> [TASK DETAILS]: Could the records be returned exactly, with the pictures left out?
==== EXCERPTED RECORDS
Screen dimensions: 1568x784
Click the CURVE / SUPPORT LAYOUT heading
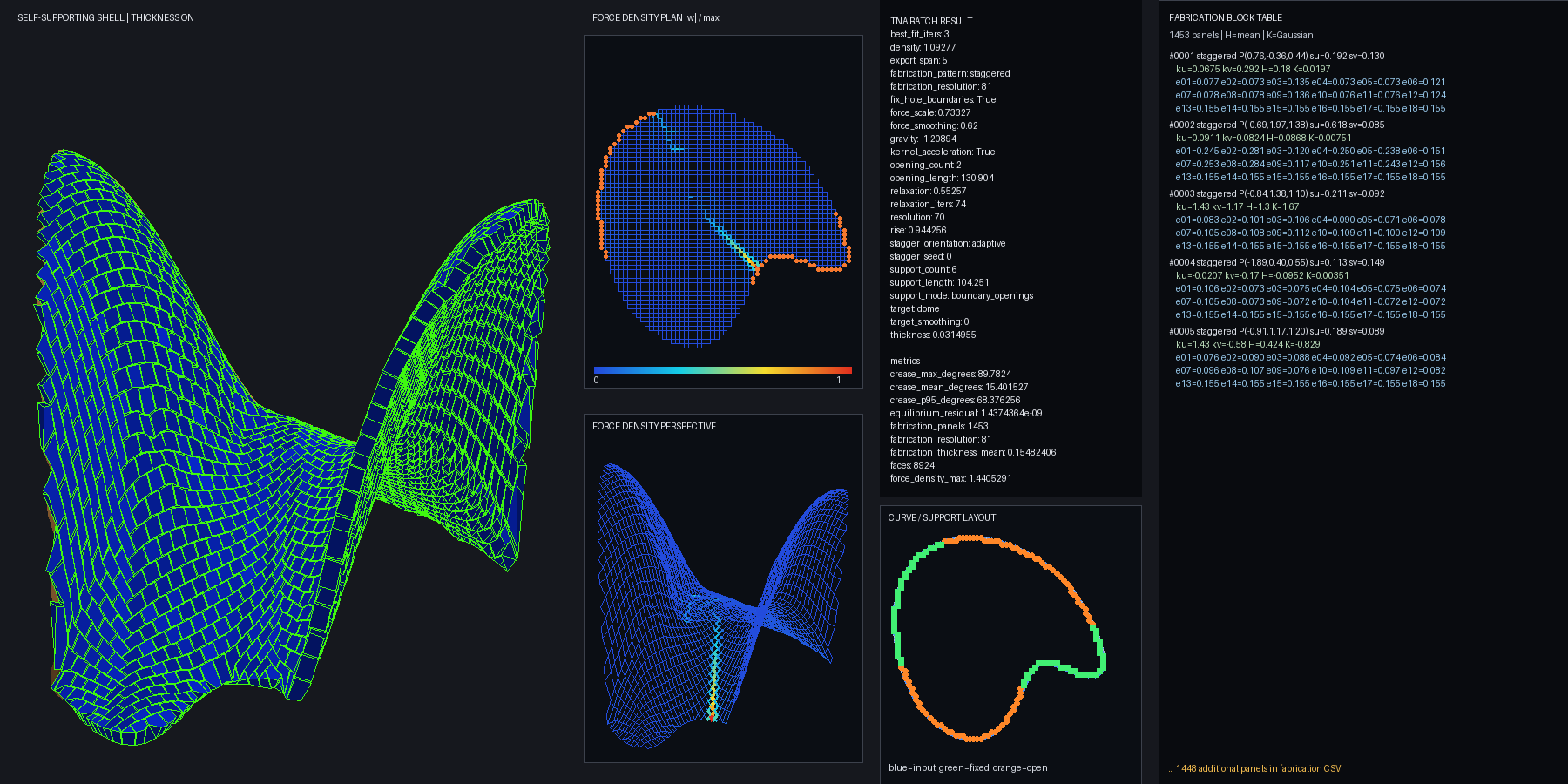point(942,517)
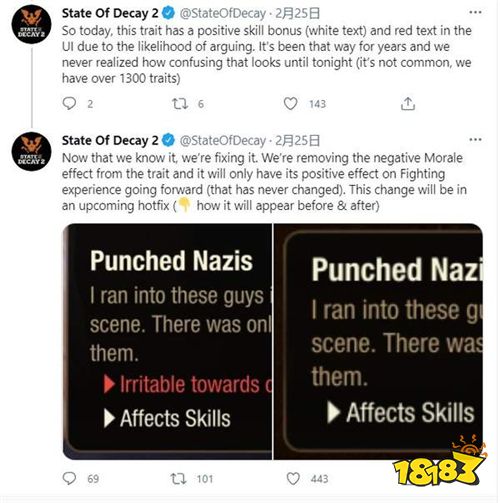
Task: Open State Of Decay 2 avatar on first tweet
Action: 31,24
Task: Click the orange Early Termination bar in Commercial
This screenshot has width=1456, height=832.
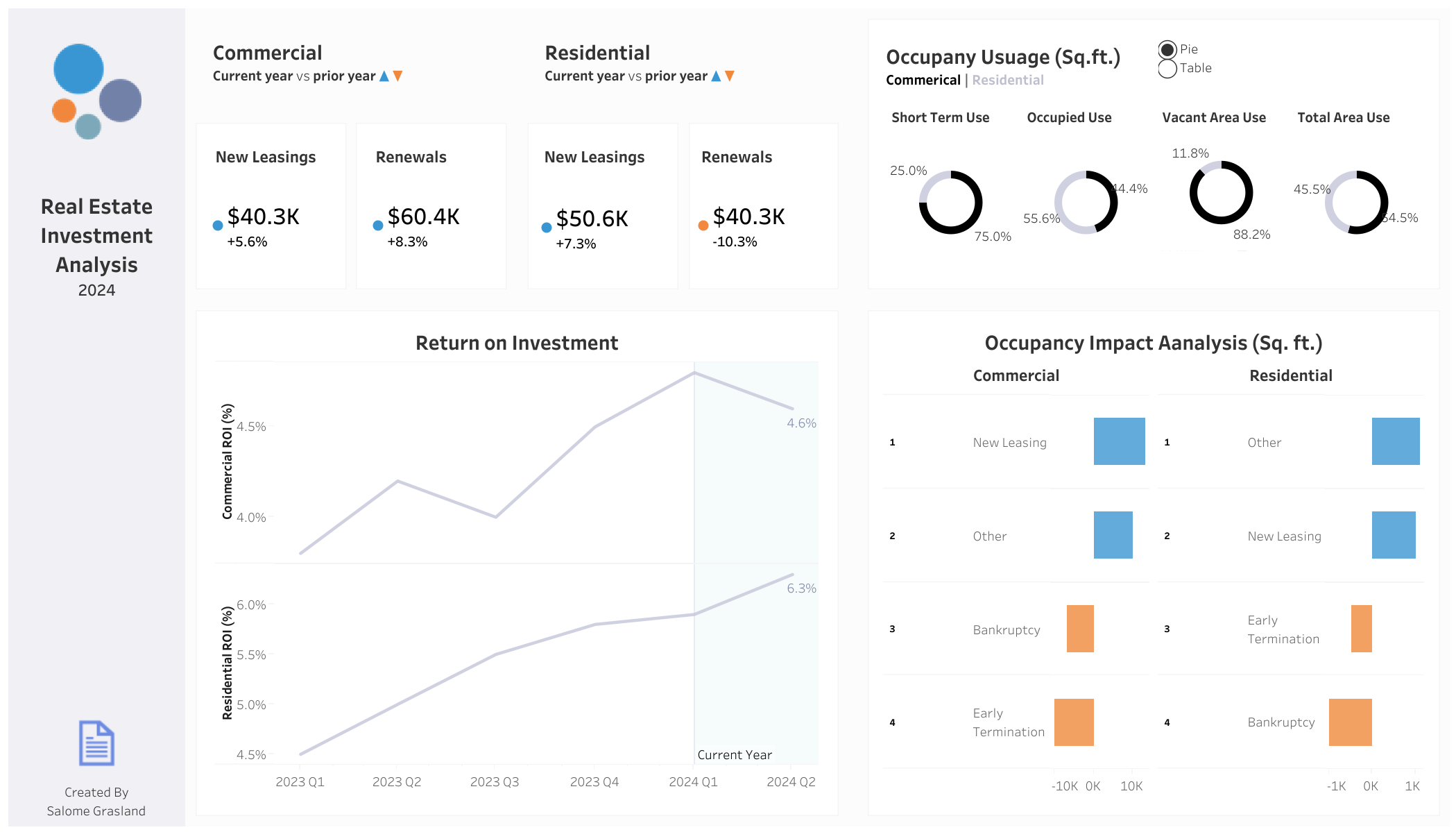Action: click(x=1074, y=722)
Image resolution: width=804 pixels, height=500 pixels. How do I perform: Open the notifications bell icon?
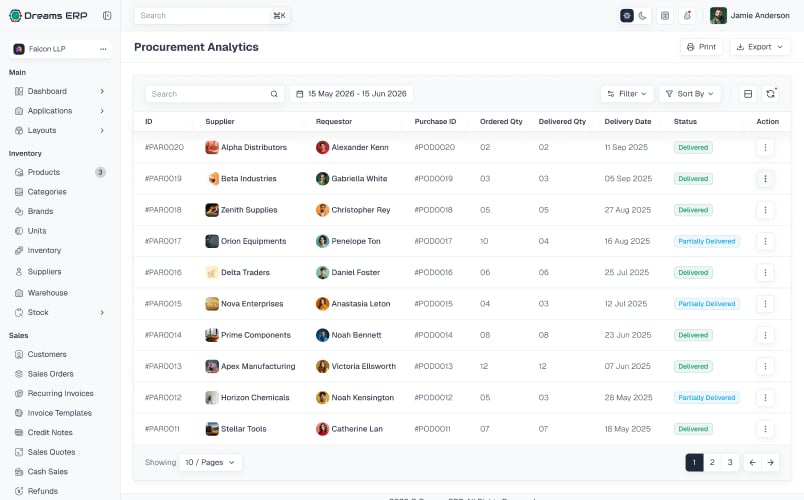tap(687, 15)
========
> [RESPONSE]:
Screen dimensions: 1568x784
Click the CURVE / SUPPORT LAYOUT heading
point(942,517)
Task: Open State Of Decay 2 avatar on first tweet
Action: 31,24
Task: Click the orange Early Termination bar in Commercial
This screenshot has width=1456, height=832.
Action: click(x=1074, y=722)
Image resolution: width=804 pixels, height=500 pixels. How do I perform: Open the notifications bell icon?
tap(687, 15)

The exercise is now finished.